The Real Cost of Ignoring Gas Fees
Gas fees have a compounding effect on returns that is easy to underestimate.
Consider a simple example:
An investor with $500 wants to swap tokens on Ethereum during a period of high network activity. The gas fee for the swap is $45.
That single transaction costs 9% of the invested amount before the trade even begins. The asset being purchased must appreciate more than 9% just to break even.
For smaller transactions during peak periods, gas fees can exceed the value of the transaction itself — making the trade economically irrational.
This is why gas fee awareness is a fundamental component of risk management — not just a technical detail.
How to Reduce Gas Fees
Transact during low activity periods. Gas fees follow predictable patterns based on network usage. Ethereum network activity is typically lower during weekends and late-night hours in US and European time zones. Transacting during these periods can reduce fees by 50% to 80% compared to peak hours.
Use gas tracking tools. Platforms like ETH Gas Station, GasNow, and the gas tracker built into Etherscan show current network conditions and historical fee patterns — allowing you to identify optimal transaction windows.
Set custom gas limits. Most wallets allow you to manually set your gas price and gas limit rather than accepting the default recommendation. For non-urgent transactions, setting a lower priority fee and accepting a longer confirmation time can significantly reduce costs.
Use Layer 2 networks. Ethereum Layer 2 networks — Base, Arbitrum, Optimism, and others — process transactions off the main Ethereum chain and batch them together before submitting to the main chain. This dramatically reduces per-transaction fees — often to fractions of a cent — while inheriting Ethereum's security.
For most DeFi activity that does not specifically require the Ethereum mainnet, Layer 2 networks offer equivalent functionality at a fraction of the cost.
Consider alternative Layer 1 networks. Solana, BNB Chain, and Avalanche have significantly lower base fees than Ethereum mainnet — making them cost-effective alternatives for frequent traders or smaller transaction sizes.

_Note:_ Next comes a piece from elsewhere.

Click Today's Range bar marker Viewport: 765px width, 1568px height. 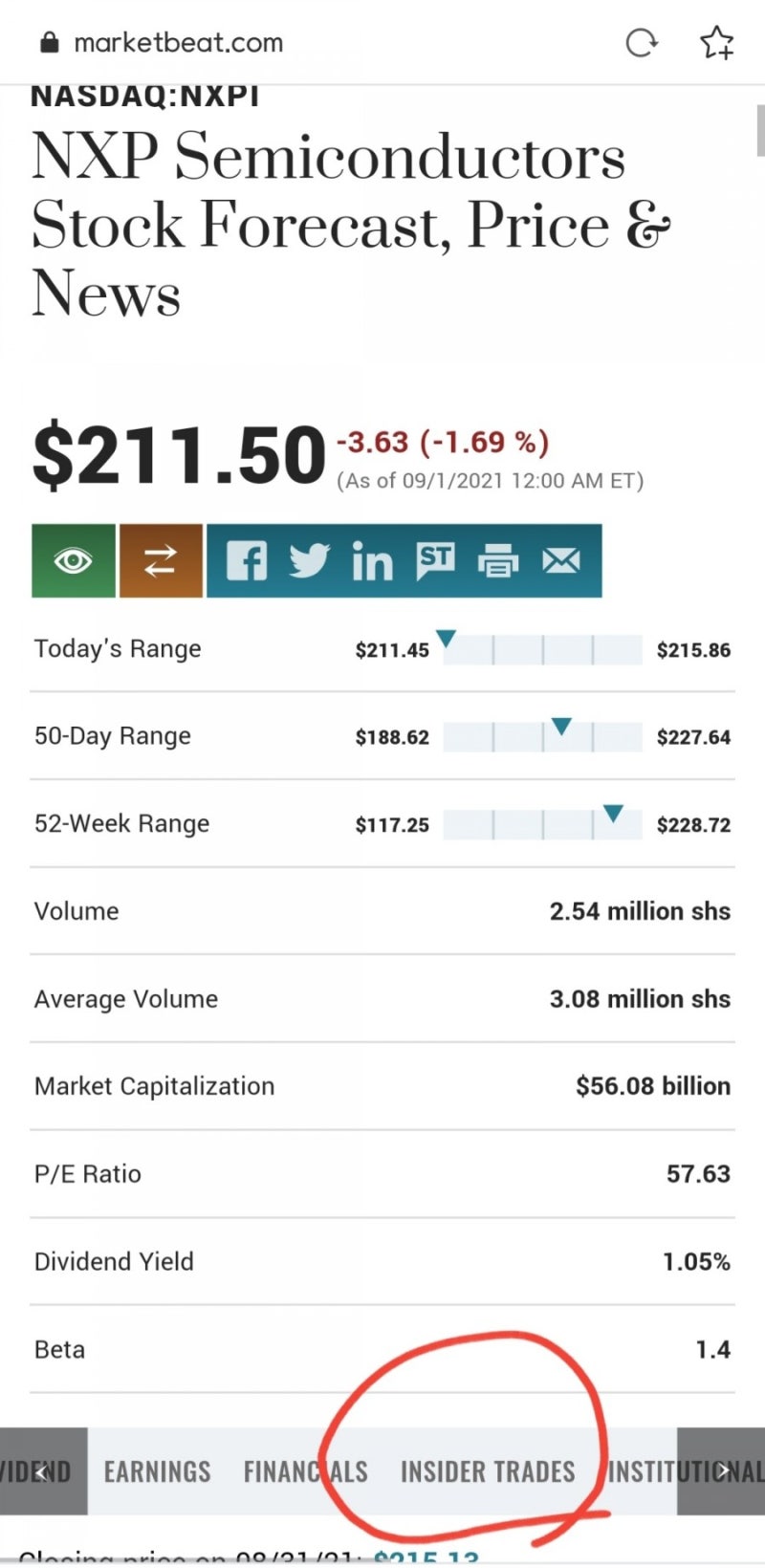point(446,639)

Gas Fees Across Different Networks
To illustrate the practical difference:
Ethereum mainnet: typical base fee ranging from $2 to $50+ depending on network congestion — with spikes to $100 or more during peak events.
Ethereum Layer 2 networks: typically $0.01 to $0.50 per transaction — the same Ethereum ecosystem at 99% lower cost.

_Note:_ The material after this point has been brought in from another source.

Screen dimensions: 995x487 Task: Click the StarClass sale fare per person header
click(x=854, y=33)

Solana: typically $0.00025 per transaction — effectively free at any meaningful transaction size.
BNB Chain: typically $0.10 to $0.50 per transaction.
The choice of network for a given transaction should factor in the gas fee cost relative to the transaction size — particularly for investors making frequent smaller transactions.
Key Takeaway
Gas fees are not optional costs that can be ignored — they are a real drag on returns that compounds over time for active investors. Understand how they are calculated. Track network conditions before transacting. Use Layer 2 networks for regular DeFi activity. Never execute a transaction where the gas fee represents a significant percentage of the transaction value. These habits protect your returns in ways that most retail investors never consider until they see the cumulative cost.